Digital is alarmingly absent from Portas’ review
Mentions of new technology and digital platforms such as mobile, geo-location and hyperlocal services into town centres and local high streets were conspicuous by their absence in Mary Portas’ review of the high street.
While many of the measures outlined, such as cutting red tape and addressing business rates and parking, are essential if town centres are going to have any kind of resurgence. It seems naïve for the 55-page Government commissioned report to skip over any mentions of how the growing use of mobile devices and emerging technologies such as NFC could be part of the solution for town centres.
A growing number of consumers are fully entrenched in the digital 21st century reality of iPads, Kindles and apps and while Portas admitted that our high streets still act as they did in the 60s and need to get up to speed, in her report she calls the internet “one of the key threats to retail on our high streets”. She doesn’t, however, recognise that the internet could be one of the saviours of our high street if used together to create the kind of experience that shoppers are after.
Instead, one of Portas’ more “radical” suggestions to breathe a bit of life into high streets is more bingo nights. Hundreds of thousands of people in the UK play bingo but I hardly think it’s the kind of forward looking innovative idea that is going to rescue town centres.
Portas uses phrases like “inspire people” and “innovate and embrace change” but then goes on to make pedestrian and uninspiring suggestions like bingo and youth clubs as part of her so called “re-imagined” high street.
She briefly mentions wifi being a good idea but the most sustained focus on utilising technology comes in the form of a “virtual high street” to act as an online “go to” for everything in the local area. This would include promotions and offers from local retailers and creating a “community digital portal” for newly formed Town Teams designed to help people share information, volunteer for local schemes and build local networks. This is all well and good, but many towns and council already operate these kinds of sites, they just need improving.

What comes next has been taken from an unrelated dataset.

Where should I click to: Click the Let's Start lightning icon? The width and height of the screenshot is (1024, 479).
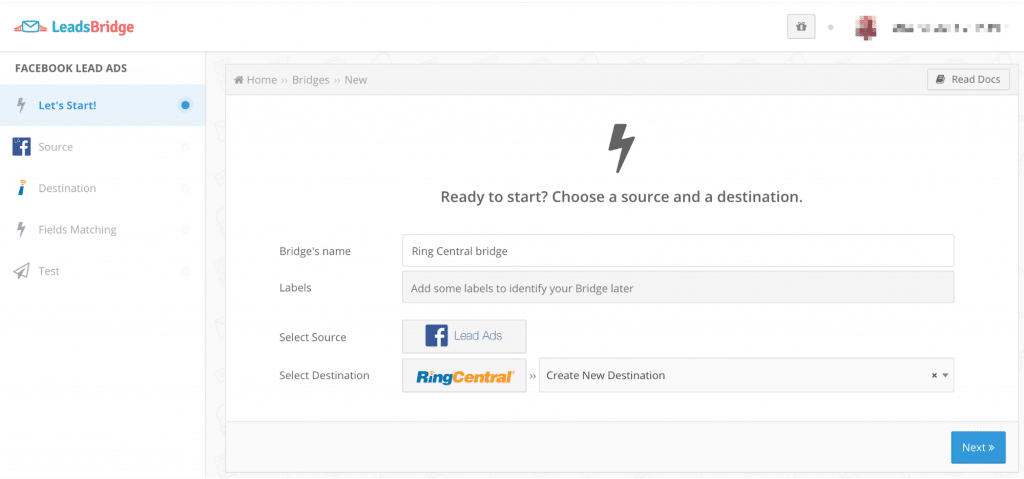(21, 105)
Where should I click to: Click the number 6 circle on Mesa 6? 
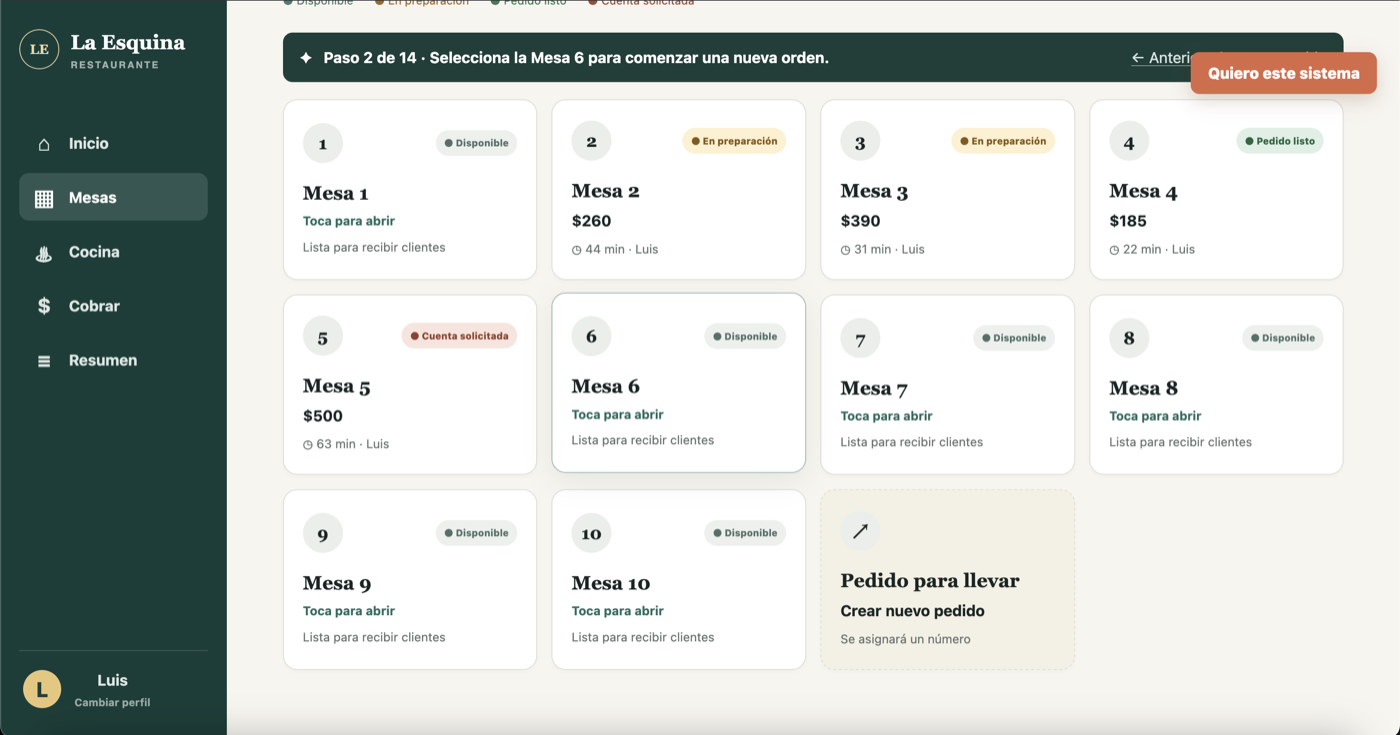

Any future vision of the high street is irrelevant if you ignore the massive role that online and digital plays in consumers’ lives. This is something Google is working on, with a range of mobile advertising solutions designed for retailers to encourage shoppers back on to the high street.
Google is offering targeting options that will allow retailers to specifically target shoppers with relevant messaging to the local area including maps and driving directions to get shoppers into stores and town centres and aid shopping research.
I just wish the Portas review had looked further afield for solutions and brought in some of this fabulous expertise to marry up town centres with new consumer behaviours. It would be interesting to see what the Government’s digital champion Martha Lane Fox thinks about the alarming absence of technology in the recommendations.